*** EXTRACTED RECORDS ***

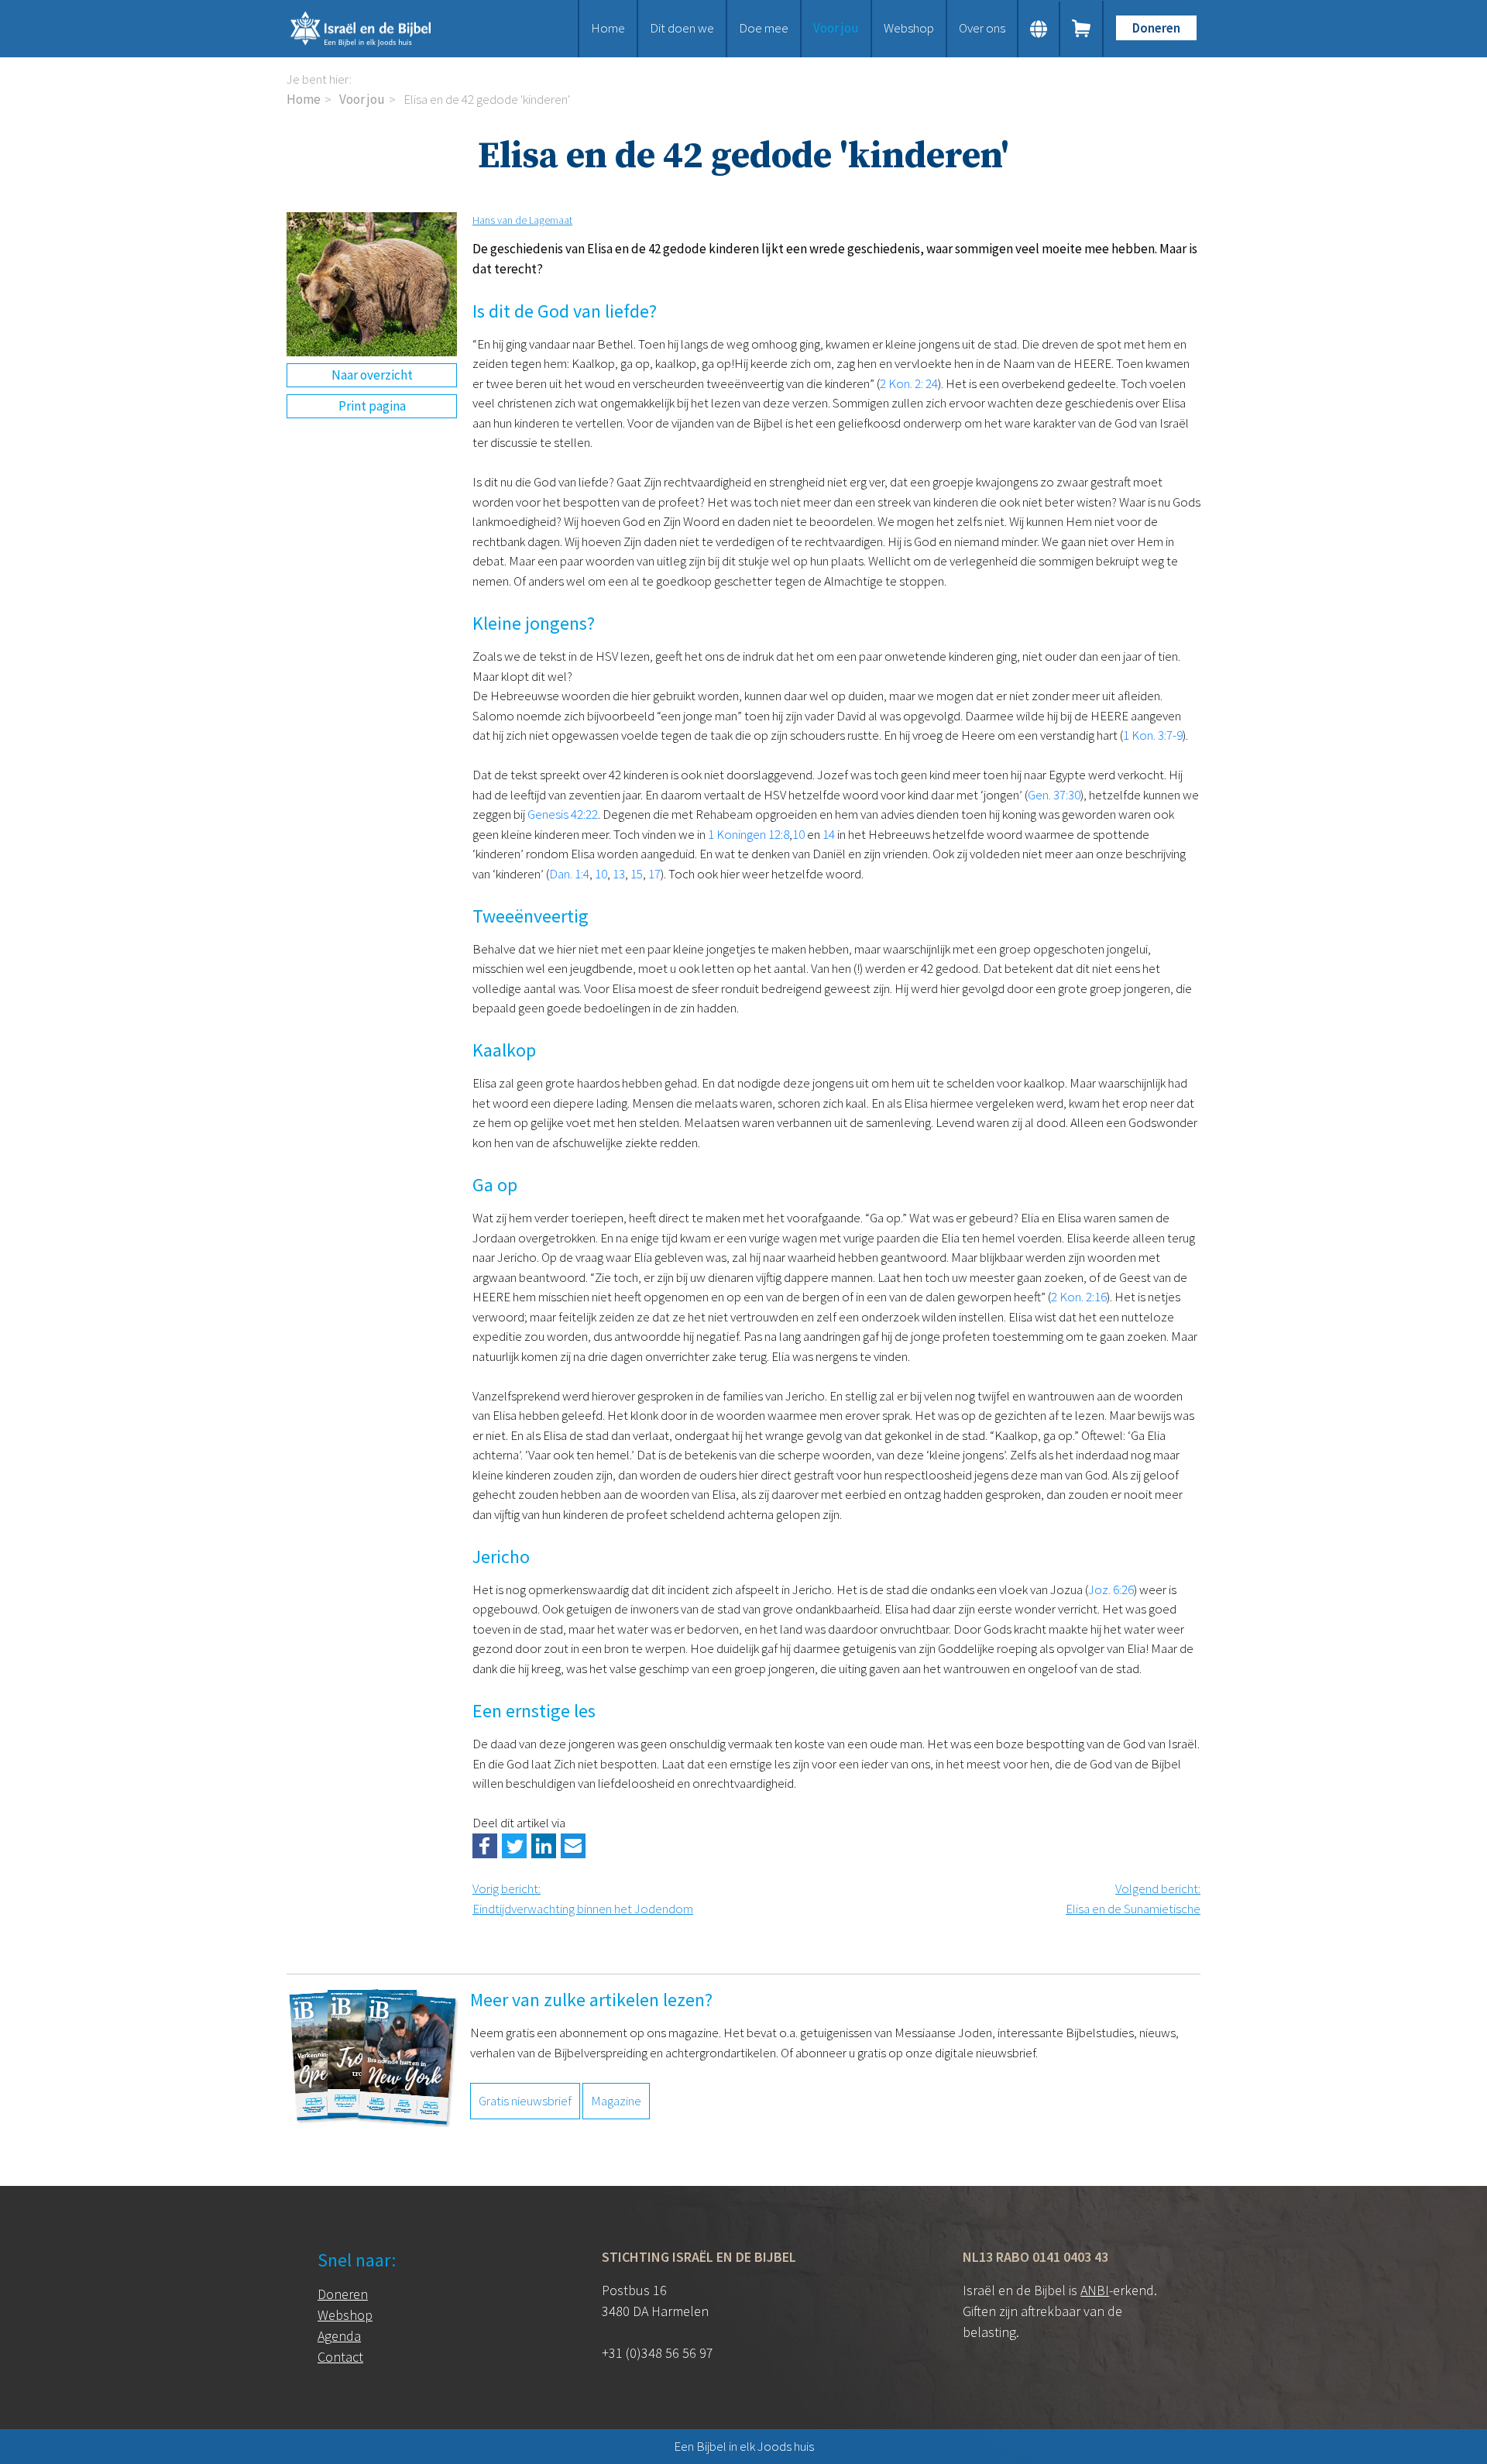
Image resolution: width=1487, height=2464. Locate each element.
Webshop (909, 27)
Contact (340, 2357)
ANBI (1094, 2290)
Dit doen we (682, 27)
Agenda (339, 2336)
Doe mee (763, 27)
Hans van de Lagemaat (522, 220)
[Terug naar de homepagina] (379, 28)
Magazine (616, 2100)
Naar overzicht (372, 374)
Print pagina (372, 405)
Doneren (1156, 27)
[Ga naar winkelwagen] (1082, 29)
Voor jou (836, 27)
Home (608, 27)
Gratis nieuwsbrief (525, 2100)
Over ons (982, 27)
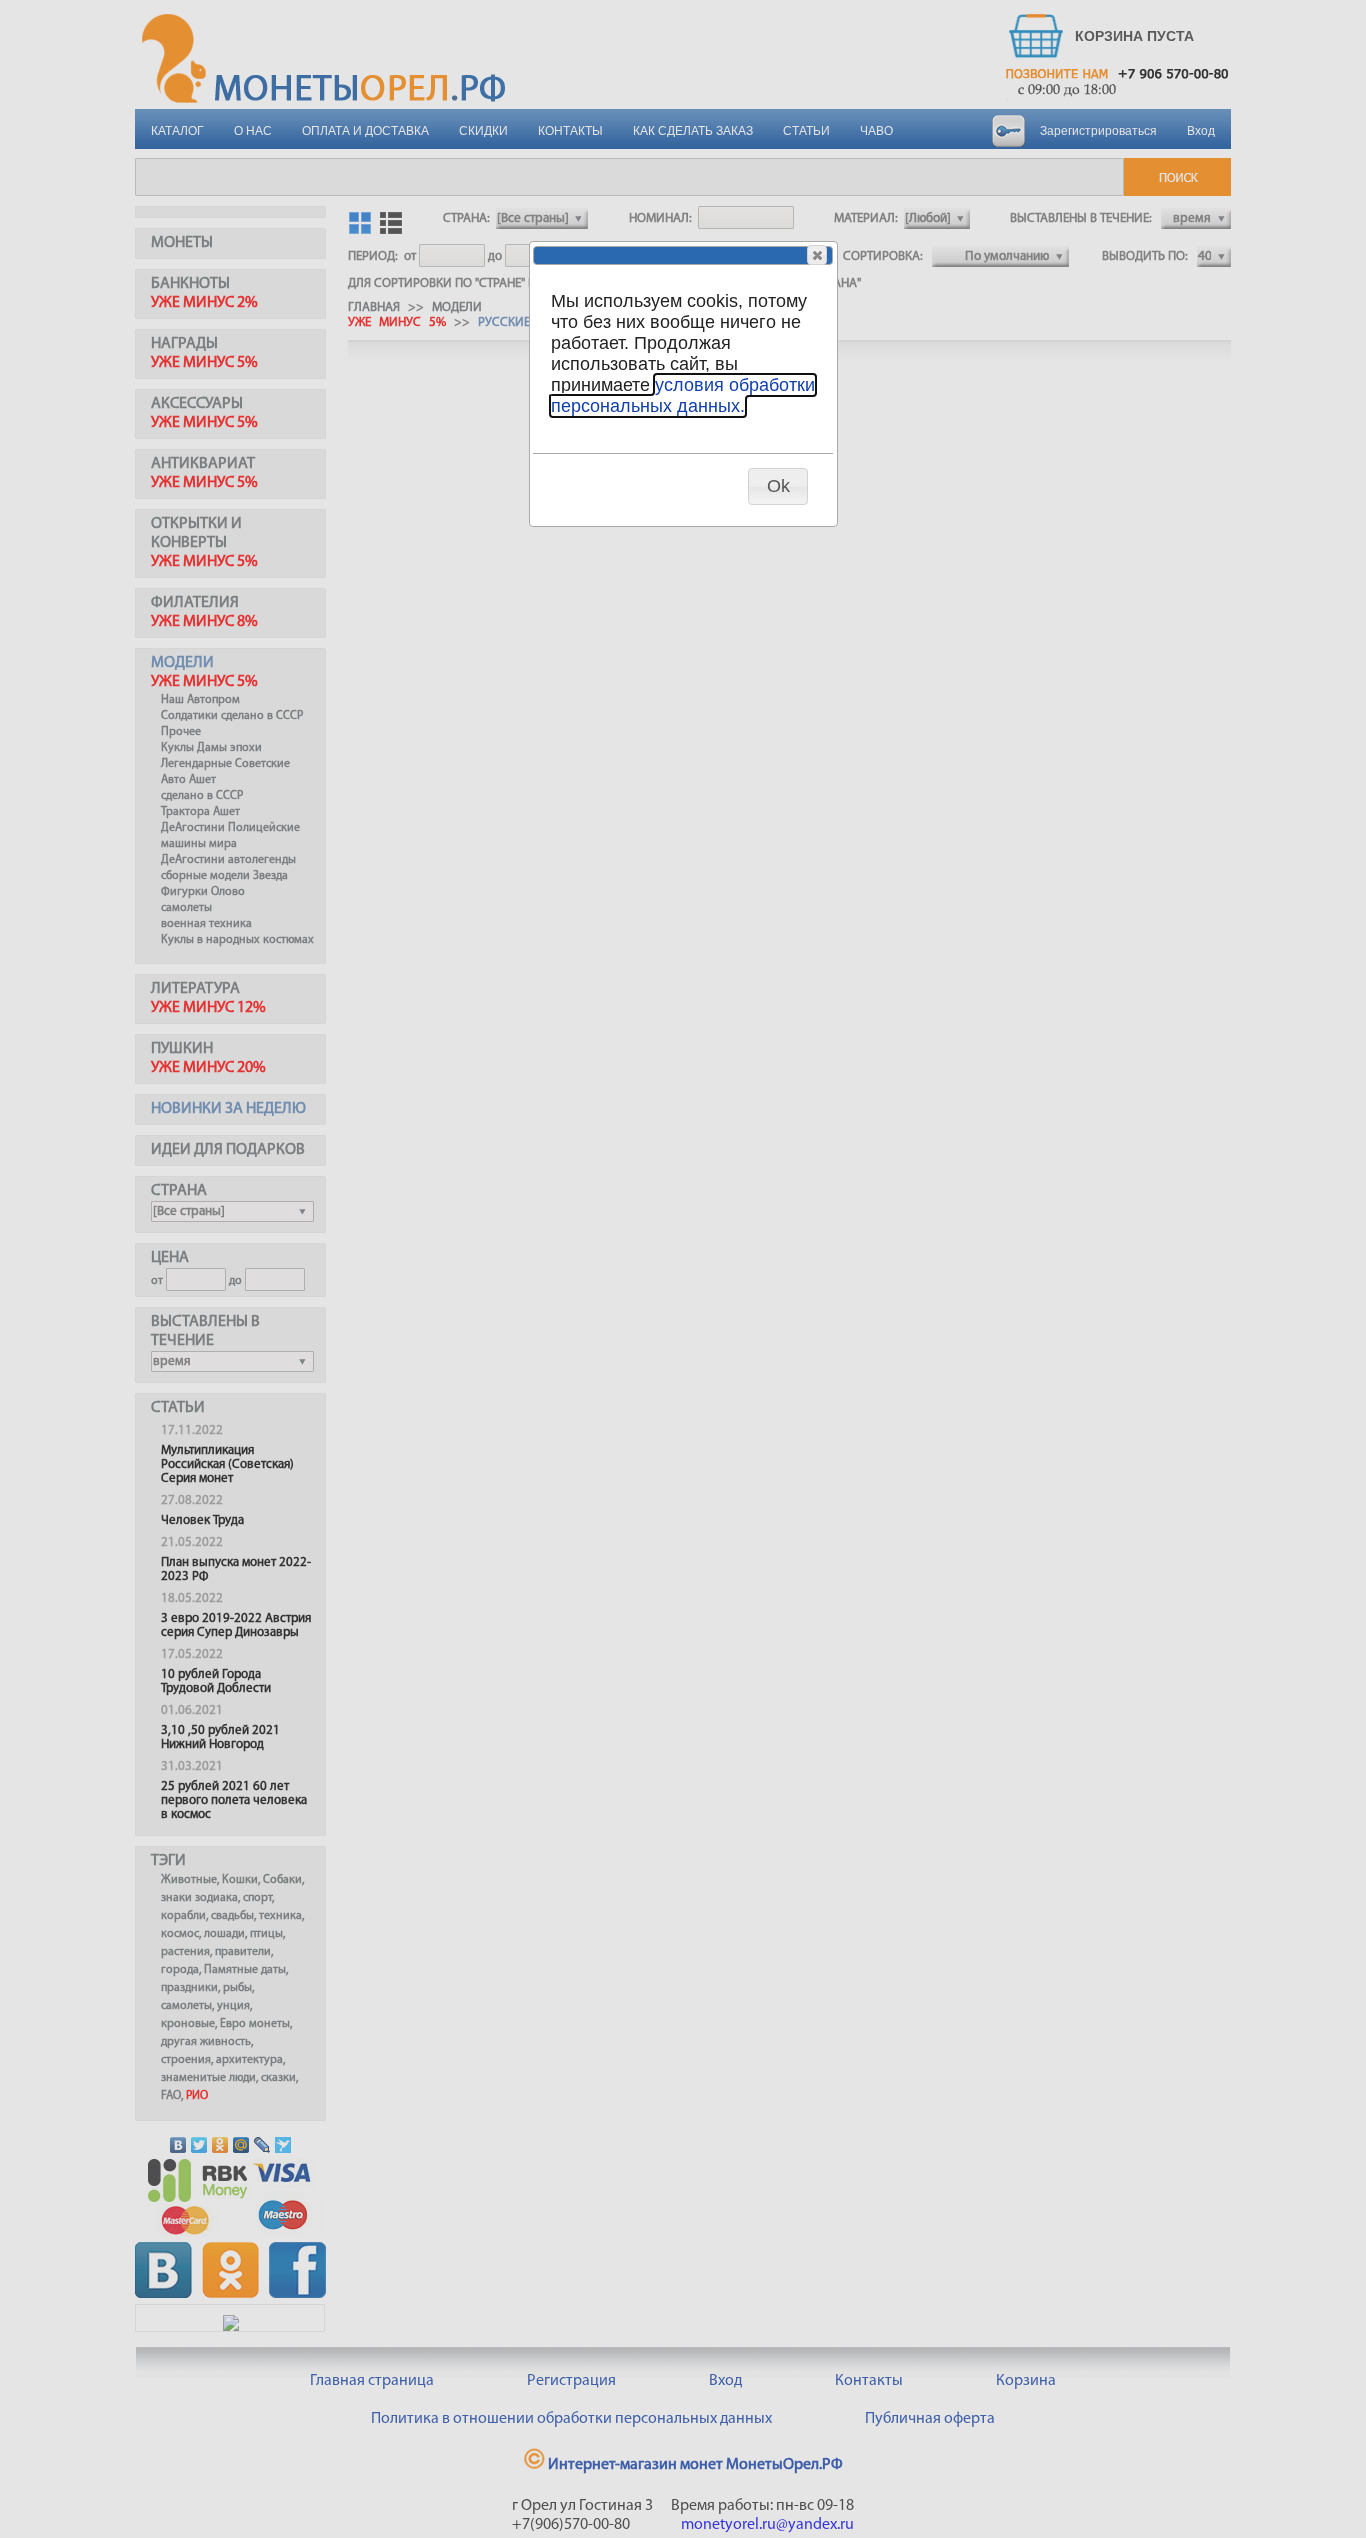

*** End of EXTRACTED RECORDS ***

• _PROBLEM TO SOLVE_
Leave the images out and output the remaining material exactly as it stands.

• _ANSWER SPACE_
Image resolution: width=1487, height=2464. Locate each element.
Webshop (909, 27)
Contact (340, 2357)
ANBI (1094, 2290)
Dit doen we (682, 27)
Agenda (339, 2336)
Doe mee (763, 27)
Hans van de Lagemaat (522, 220)
[Terug naar de homepagina] (379, 28)
Magazine (616, 2100)
Naar overzicht (372, 374)
Print pagina (372, 405)
Doneren (1156, 27)
[Ga naar winkelwagen] (1082, 29)
Voor jou (836, 27)
Home (608, 27)
Gratis nieuwsbrief (525, 2100)
Over ons (982, 27)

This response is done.